Set exercise ▸
Could you transcribe the GaussDB parallel import and export text from "Parameter description: Specifies" to "same when files are imported."?

Quoted text ▸
-----

Updated on 2025-05-29 GMT+08:00

Parallel Data Import and Export

GaussDB provides a parallel data import and export function that enables a large amount of data to be imported and exported in a fast and efficient manner. This section describes parameters for importing and exporting data to GaussDB in parallel.

raise_errors_if_no_files

Parameter description: Specifies whether to distinguish between "the number of imported file records is empty" and "the imported file does not exist." If this parameter is enabled and the imported file does not exist, GaussDB displays an error message indicating that the file does not exist.

Parameter type: Boolean.

Unit: none

Value range:

  • on: The messages of "the number of imported file records is empty" and "the imported file does not exist" are distinguished when files are imported.
  • off: The messages of "the number of imported file records is empty" and "the imported file does not exist" are the same when files are imported.

Default value: off

Setting method: This is a SUSET parameter. Set it based on instructions provided in Table 1.

-----

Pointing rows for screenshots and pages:
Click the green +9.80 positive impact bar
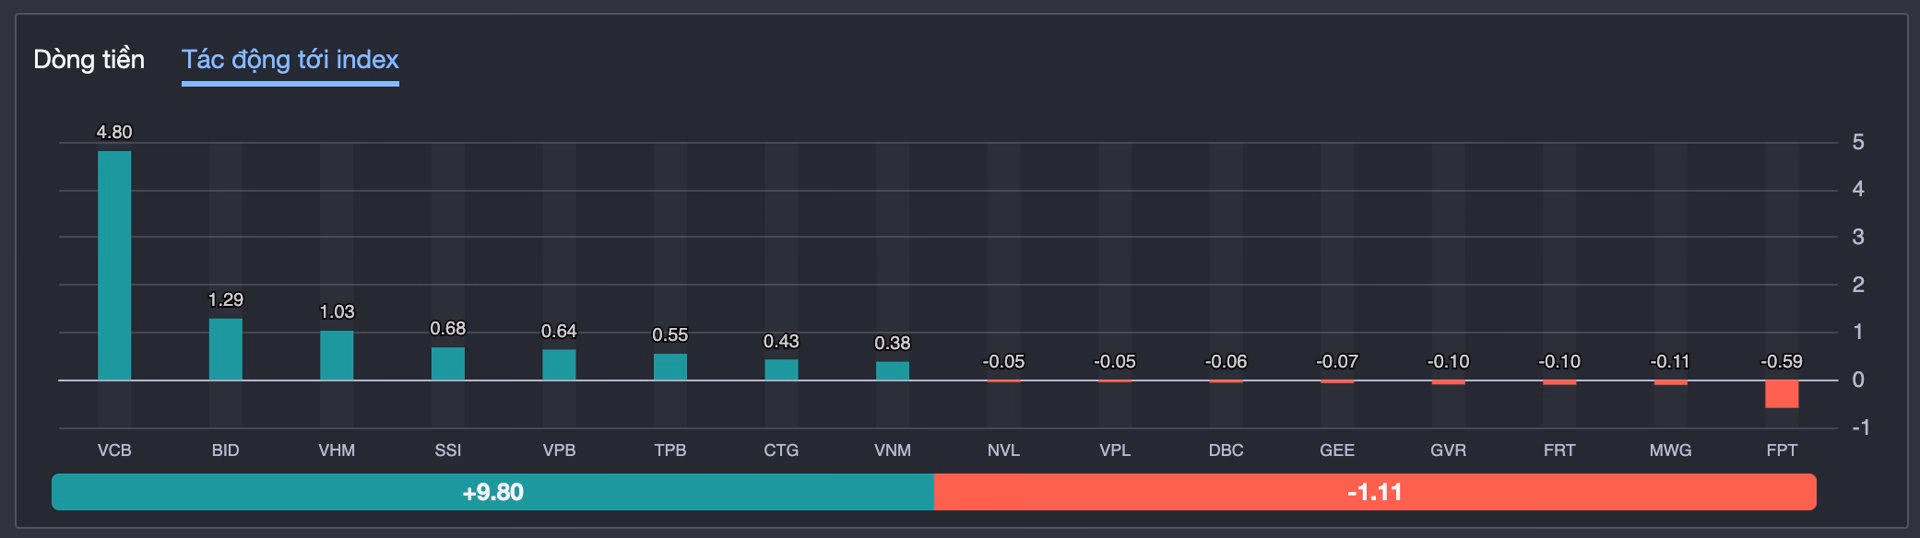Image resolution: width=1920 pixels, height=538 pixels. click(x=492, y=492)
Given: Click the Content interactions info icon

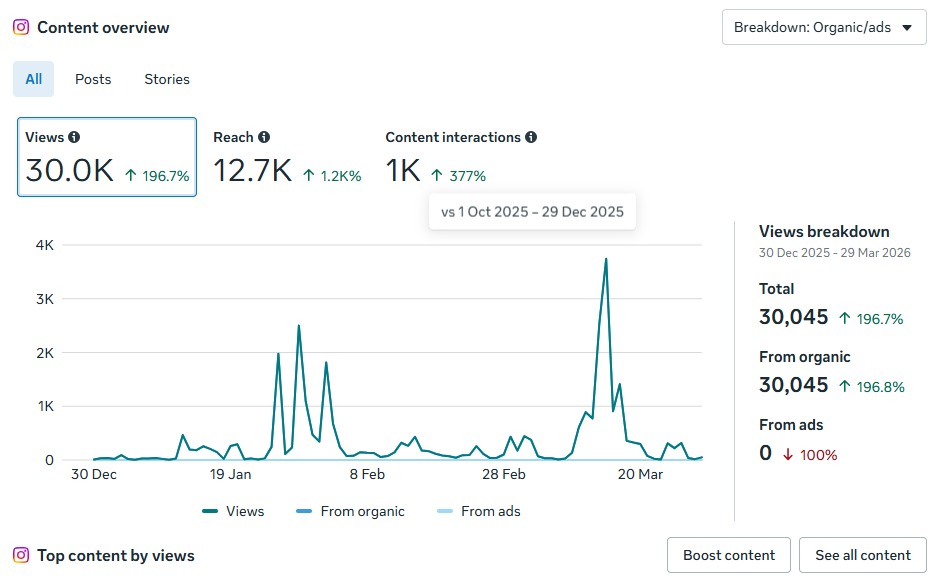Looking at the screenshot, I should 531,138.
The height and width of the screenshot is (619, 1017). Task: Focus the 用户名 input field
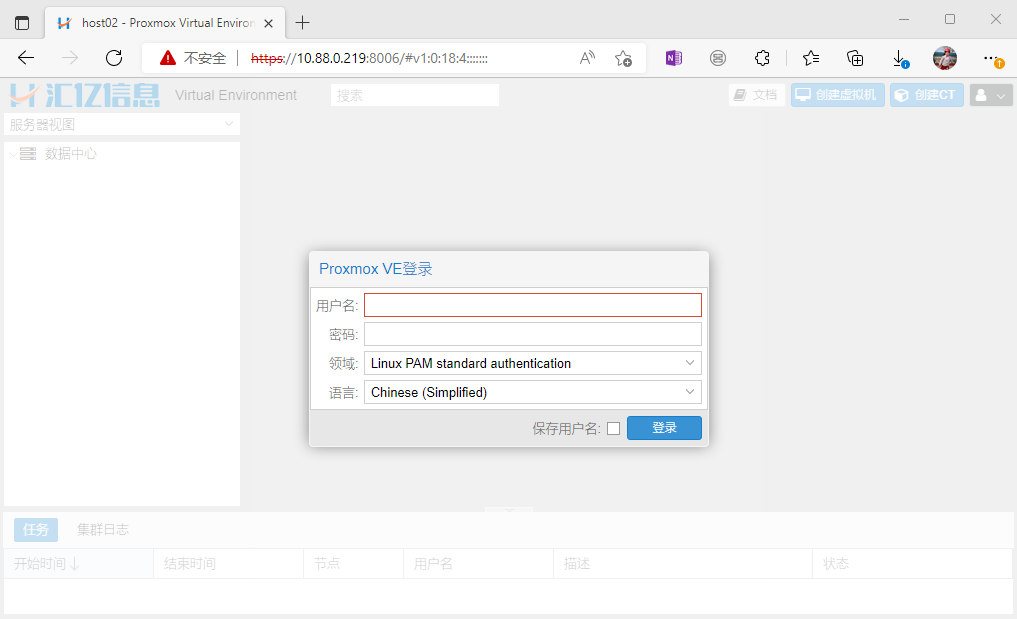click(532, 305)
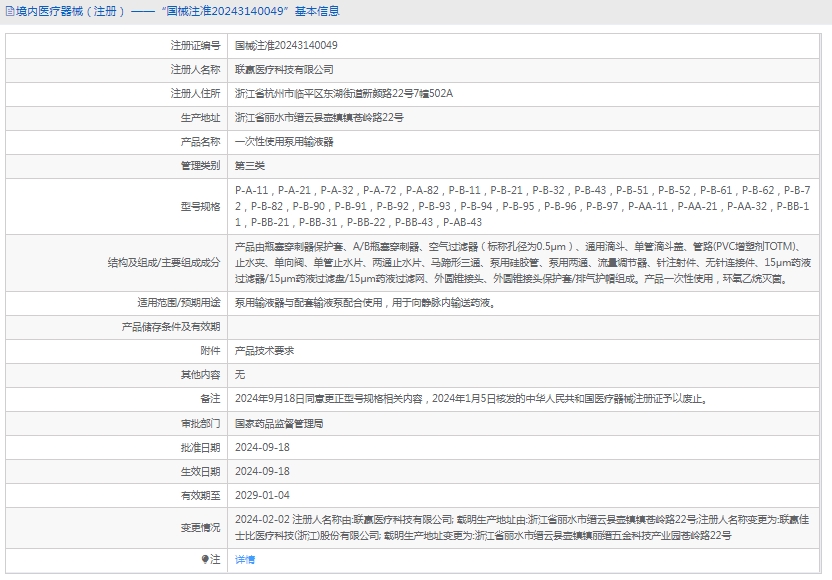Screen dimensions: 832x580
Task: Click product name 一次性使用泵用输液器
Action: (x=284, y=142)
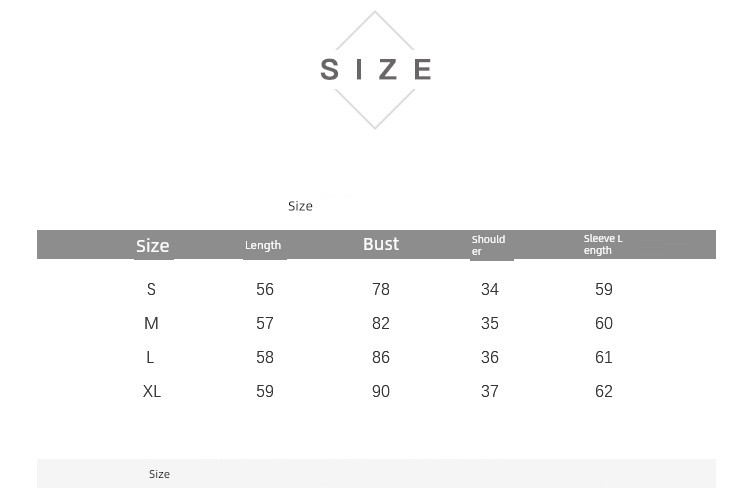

-----

Result for this task ▸
Parameter description: Specifies whether to distinguish between "the number of imported file records is empty" and "the imported file does not exist." If this parameter is enabled and the imported file does not exist, GaussDB displays an error message indicating that the file does not exist.

Parameter type: Boolean.

Unit: none

Value range:

  • on: The messages of "the number of imported file records is empty" and "the imported file does not exist" are distinguished when files are imported.
  • off: The messages of "the number of imported file records is empty" and "the imported file does not exist" are the same when files are imported.